Share your dilemmas and get honest opinions from other Mumsnetters.

To think the parents of children who are in childcare would like to see them more often?

1008 replies

tori32 · 21/02/2008 21:46

I CM and have several sets of parents who finish work early on many occasions who never collect their child early. I know I am paid and it does not bother me in the slightest to look after them for their agreed hours, I just feel sorry for the child because they are missing out on this extra time with parents who work full time.

I was a working mum for 3 months (as in not CM) but always collected dd early when I finished early because I wanted to spend time with her. AIBU?

OP posts:
HappyMummyOfOne · 23/02/2008 11:00

"Yes, I was thinking of starting a new thread asking: Am I being unreasonable to think childminders should give parents some money back if they collect their kids early?"

Haha can just imagine the response from the cm's. It would either be no or no

WallOfSilence · 23/02/2008 11:21

Viggoswife.

will you please accept my apologies for having said what I did yesterday.

I am not a SAHM nor a WOHM (just for the record) but I did not mean what I said in the way it came across.

Having re-read this thread this morning (whilst the kids find clothes to wear to go to an art thingy) I notice my comment really got to you. Sorry.

I think I will leave this thread now.

Good luck to all of you WOHM & let's hope your guilt doesn't weigh heavy on you on Monday morning

And all you SAHM, please don't get too smug, you never know when the shoe will be on the other foot & you will need to work out of the home.

Bye ladies, it's been an eye opener.

Viggoswife, I really do mean I am sorry for what I said to you.
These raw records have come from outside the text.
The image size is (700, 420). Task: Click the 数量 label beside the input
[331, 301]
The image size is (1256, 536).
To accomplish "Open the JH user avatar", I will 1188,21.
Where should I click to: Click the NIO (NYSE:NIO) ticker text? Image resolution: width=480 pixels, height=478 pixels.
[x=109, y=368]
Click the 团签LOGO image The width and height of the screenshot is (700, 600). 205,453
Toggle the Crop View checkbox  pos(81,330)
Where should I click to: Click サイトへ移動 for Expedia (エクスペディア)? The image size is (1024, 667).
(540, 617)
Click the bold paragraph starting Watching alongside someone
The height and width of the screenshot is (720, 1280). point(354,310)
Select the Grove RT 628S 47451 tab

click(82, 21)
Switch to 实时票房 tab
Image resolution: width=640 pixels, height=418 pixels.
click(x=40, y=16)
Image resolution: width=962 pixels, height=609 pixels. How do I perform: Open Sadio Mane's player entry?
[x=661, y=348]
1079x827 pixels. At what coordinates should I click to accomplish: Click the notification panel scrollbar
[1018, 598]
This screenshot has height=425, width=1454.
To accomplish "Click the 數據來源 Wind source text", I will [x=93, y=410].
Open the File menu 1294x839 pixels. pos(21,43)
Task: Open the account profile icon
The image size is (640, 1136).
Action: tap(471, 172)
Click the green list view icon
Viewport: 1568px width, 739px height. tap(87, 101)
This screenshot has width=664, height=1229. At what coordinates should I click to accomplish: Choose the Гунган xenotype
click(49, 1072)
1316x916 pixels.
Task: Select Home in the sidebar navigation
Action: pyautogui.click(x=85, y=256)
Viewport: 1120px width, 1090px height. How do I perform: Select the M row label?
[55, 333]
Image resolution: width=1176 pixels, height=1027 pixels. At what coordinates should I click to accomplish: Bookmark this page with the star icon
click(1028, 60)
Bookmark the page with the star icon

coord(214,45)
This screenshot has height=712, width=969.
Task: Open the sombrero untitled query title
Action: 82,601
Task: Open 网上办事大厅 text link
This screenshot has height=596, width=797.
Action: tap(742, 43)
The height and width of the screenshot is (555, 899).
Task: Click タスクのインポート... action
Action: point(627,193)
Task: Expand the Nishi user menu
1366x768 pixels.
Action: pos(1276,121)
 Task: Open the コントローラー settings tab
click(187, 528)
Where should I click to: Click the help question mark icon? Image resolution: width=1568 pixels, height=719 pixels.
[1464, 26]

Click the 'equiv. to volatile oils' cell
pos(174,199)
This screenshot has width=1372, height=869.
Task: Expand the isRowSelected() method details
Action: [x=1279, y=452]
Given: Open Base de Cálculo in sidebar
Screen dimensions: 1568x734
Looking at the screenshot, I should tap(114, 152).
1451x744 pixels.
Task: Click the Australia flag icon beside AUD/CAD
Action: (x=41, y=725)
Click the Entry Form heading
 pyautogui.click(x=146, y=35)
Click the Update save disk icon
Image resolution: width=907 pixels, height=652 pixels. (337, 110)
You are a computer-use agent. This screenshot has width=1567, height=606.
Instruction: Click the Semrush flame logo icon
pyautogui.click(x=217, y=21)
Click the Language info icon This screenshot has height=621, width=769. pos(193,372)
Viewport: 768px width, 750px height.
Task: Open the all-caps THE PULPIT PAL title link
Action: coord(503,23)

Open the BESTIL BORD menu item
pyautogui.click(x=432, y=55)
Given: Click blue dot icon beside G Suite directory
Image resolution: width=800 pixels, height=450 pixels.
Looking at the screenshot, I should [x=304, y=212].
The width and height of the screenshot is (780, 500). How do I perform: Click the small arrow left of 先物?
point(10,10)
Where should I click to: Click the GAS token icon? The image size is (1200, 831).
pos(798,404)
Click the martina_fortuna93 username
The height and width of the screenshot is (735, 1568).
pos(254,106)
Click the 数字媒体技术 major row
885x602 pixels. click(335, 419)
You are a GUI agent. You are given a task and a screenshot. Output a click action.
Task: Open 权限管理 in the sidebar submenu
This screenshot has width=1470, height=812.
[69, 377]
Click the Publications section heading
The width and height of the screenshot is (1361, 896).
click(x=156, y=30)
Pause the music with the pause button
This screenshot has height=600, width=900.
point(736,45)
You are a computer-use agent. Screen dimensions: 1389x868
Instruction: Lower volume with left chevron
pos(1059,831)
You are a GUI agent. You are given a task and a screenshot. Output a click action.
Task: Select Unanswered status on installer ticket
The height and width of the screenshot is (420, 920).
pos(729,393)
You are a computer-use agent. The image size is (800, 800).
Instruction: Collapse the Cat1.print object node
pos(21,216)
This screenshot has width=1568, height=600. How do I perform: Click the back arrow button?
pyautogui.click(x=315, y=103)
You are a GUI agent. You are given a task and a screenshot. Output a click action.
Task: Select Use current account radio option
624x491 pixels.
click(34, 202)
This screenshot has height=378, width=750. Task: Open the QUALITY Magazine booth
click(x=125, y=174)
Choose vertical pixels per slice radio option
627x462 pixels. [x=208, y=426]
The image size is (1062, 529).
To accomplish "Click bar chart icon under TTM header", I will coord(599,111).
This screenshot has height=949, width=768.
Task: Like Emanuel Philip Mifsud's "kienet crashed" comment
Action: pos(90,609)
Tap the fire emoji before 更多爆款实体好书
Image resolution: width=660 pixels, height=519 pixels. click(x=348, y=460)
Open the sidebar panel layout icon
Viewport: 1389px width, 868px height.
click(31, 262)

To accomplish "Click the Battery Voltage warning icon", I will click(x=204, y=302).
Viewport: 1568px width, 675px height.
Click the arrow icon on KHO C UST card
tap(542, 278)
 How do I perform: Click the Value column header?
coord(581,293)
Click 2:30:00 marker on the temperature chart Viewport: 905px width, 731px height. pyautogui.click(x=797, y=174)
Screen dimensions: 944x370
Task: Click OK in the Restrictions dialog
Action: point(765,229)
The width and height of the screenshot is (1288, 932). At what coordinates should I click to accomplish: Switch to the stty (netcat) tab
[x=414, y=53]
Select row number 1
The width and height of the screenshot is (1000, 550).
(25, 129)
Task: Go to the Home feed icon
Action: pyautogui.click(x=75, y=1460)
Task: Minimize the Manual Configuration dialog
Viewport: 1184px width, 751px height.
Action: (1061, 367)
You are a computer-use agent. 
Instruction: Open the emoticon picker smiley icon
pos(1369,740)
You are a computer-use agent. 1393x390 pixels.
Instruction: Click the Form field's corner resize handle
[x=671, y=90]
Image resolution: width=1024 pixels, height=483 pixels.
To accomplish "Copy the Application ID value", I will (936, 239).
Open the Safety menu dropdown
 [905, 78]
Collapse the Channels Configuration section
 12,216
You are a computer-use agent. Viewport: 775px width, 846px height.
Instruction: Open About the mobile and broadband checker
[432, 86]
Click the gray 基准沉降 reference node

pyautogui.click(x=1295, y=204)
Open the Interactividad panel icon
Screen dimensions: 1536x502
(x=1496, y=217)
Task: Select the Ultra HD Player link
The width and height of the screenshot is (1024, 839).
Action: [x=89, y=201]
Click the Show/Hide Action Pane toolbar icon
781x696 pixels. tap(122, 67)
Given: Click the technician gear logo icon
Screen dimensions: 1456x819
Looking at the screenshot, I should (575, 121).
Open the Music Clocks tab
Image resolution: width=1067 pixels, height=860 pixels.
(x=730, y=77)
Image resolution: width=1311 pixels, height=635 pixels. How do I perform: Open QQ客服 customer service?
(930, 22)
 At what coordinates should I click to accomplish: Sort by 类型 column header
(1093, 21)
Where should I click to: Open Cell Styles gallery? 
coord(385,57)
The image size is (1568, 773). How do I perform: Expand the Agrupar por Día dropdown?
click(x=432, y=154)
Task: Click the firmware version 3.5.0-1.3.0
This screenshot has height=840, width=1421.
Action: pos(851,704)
chelsygirl · 23/02/2008 11:25

viggoswife, I think you have kept your dignity and written some very measured responses within this thread, as you say your happiness seems to bring out unconcealed bitterness in others maybe not so happy

enjoy your kids, they are small for such a short time

chelsygirl · 23/02/2008 11:26

WOsilence, my last post wasn't directed at you!! just written in general

hatrick · 23/02/2008 11:30

This reply has been deleted

Message withdrawn

WallOfSilence · 23/02/2008 11:32

Hatrick... oh god..

I give up, really I do.

I'm off.

eff this.

alfiesbabe · 23/02/2008 11:43

I dont agree chelsygirl, about someone's happiness bringing out 'unconcealed bitterness'!!! Weird idea.
I dont't think viggo meant to offend or come across as smug - her later posts make that plain. But I think the fact is that comments like 'I enjoy spending time with my children' just grate on everyone because it kind of suggests that some of us don't! I don't think I know a single mum who doesnt enjoy spending time with her kids. I also think that while children (hopefully) always enjoy being with their parents too, that doesnt mean they can't enjoy other things too. It's a big exciting world out there. A child who is secure in the knowledge that s/he is totally loved by her/his parents will be excited and stimulated by relationships outside the family too.
I think the mistake some people are making is to try to measure love and time - as if spending 10 hours a day with your child automatically makes it better for the child than 6 hours. Bollocks. Children dont think like that, though some adults do. With the exception of one or two very clingy and unconfident children, all the children I know have been very happy to go to CM/nursery/playgroup etc. My own dcs loved their nursery and still reminisce about it (they're teenagers!)
Also, some parents get very hung up on the pre school thing, feeling they cant possible leave their kids until they are school age. There's nothing 'magic' about the school age of 4 which means your child totally needs to be with its parents 24/7 until then. The school starting age is an arbitrary one (in other countries children start earlier or later). Look at it this way - once a child is born it starts an independent existence from its mother. In the early weeks, a lot of physical contact is desirable and necessary, but the whole of childhood is a journey of children growing into independent beings. People may have different approaches to it. At one extreme you have someone like Xenia who was back at work 2 weeks after giving birth, and at the other extreme you have parents who stay at home until their kids are at uni, maybe even home educating because they feel they need that level of control over their child's upbringing. And of course there's everything inbetween those two extremes. There is no right and wrong. It's pointless to quote stats or so-called child experts because there is no definitive evidence that any particular method of parenting is 'better'.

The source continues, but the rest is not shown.